» **DESCRIPTION OF THE TASK**:
Report each line of the data below in which "dropdown" appears.

Top of INPUT MATERIAL

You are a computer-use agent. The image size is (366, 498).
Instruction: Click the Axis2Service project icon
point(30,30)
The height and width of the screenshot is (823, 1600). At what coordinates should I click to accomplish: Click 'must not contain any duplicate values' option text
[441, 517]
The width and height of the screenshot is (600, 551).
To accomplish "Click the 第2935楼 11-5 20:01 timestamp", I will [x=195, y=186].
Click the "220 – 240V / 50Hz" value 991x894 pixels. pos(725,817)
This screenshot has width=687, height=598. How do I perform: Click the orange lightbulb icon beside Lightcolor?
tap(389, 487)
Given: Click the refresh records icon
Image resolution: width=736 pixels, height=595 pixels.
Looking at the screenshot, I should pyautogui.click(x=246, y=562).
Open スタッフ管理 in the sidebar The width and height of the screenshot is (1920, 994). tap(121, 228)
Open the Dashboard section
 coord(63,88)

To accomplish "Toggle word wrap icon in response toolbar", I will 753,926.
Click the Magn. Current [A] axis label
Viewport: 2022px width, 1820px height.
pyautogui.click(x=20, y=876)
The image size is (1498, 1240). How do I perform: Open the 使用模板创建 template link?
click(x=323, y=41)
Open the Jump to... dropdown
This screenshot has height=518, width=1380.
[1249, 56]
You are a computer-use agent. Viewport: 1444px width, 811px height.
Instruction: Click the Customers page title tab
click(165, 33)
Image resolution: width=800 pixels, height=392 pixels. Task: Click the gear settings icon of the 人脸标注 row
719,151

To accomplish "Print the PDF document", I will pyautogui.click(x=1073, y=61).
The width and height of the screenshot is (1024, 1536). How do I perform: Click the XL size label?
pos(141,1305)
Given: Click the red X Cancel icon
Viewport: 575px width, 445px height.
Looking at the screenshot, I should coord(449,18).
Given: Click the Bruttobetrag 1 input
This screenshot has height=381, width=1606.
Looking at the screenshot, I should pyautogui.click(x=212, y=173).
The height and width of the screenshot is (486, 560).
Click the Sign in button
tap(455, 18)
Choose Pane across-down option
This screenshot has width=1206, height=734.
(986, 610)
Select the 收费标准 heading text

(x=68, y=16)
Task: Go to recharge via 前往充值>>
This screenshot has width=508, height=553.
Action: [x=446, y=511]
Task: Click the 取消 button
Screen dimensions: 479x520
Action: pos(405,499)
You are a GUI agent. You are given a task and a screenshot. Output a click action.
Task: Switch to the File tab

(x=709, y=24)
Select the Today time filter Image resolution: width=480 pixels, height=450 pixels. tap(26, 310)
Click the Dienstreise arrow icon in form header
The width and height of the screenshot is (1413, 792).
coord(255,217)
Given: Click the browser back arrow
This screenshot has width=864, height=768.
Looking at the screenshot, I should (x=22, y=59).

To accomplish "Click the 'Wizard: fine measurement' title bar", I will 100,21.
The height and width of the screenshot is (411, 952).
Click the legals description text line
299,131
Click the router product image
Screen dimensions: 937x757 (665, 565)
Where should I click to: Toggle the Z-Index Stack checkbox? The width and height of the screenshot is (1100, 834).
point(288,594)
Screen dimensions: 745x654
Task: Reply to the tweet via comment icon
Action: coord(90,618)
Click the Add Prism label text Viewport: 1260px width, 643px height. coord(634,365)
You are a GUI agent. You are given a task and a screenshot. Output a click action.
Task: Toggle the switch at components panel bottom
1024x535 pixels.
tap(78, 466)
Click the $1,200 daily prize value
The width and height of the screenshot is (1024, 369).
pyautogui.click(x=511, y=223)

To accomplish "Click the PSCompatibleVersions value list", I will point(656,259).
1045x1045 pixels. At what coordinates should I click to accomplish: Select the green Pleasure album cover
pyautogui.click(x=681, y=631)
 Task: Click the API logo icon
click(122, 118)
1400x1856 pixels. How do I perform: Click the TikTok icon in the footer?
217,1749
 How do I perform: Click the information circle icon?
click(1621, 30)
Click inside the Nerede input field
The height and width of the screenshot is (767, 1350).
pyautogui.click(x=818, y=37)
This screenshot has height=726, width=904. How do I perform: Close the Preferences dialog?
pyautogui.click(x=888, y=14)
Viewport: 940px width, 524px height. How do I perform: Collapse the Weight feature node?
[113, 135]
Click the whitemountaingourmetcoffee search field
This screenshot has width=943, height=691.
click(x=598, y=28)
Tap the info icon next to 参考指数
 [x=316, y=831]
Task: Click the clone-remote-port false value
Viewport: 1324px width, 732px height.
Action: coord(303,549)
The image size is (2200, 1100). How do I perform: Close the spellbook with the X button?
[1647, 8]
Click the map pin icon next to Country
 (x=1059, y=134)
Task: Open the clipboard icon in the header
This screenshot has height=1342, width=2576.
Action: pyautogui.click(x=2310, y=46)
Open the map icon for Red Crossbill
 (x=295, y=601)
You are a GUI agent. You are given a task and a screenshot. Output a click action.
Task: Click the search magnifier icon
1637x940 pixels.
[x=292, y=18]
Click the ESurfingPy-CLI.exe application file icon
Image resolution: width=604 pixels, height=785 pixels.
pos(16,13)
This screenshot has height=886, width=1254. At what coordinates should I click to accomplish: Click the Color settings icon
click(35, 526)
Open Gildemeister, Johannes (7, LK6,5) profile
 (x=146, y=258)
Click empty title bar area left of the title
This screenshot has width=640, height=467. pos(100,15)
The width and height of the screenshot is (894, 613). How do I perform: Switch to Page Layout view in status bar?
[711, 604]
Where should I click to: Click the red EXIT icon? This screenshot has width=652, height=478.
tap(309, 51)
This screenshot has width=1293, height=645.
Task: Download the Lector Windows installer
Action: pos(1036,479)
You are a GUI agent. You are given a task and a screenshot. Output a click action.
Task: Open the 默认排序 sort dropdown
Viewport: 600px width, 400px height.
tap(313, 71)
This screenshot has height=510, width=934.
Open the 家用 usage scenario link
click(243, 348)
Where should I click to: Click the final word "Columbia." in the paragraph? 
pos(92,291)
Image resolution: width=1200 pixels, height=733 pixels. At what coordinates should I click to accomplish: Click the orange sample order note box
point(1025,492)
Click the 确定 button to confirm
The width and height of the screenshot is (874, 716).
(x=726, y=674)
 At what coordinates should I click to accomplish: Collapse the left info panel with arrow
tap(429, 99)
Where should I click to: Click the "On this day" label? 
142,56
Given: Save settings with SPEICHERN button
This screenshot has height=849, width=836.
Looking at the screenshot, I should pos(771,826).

Bottom of INPUT MATERIAL

» **SOLUTION FOR THIS TASK**:
Open the Jump to... dropdown
Task: Open the 默认排序 sort dropdown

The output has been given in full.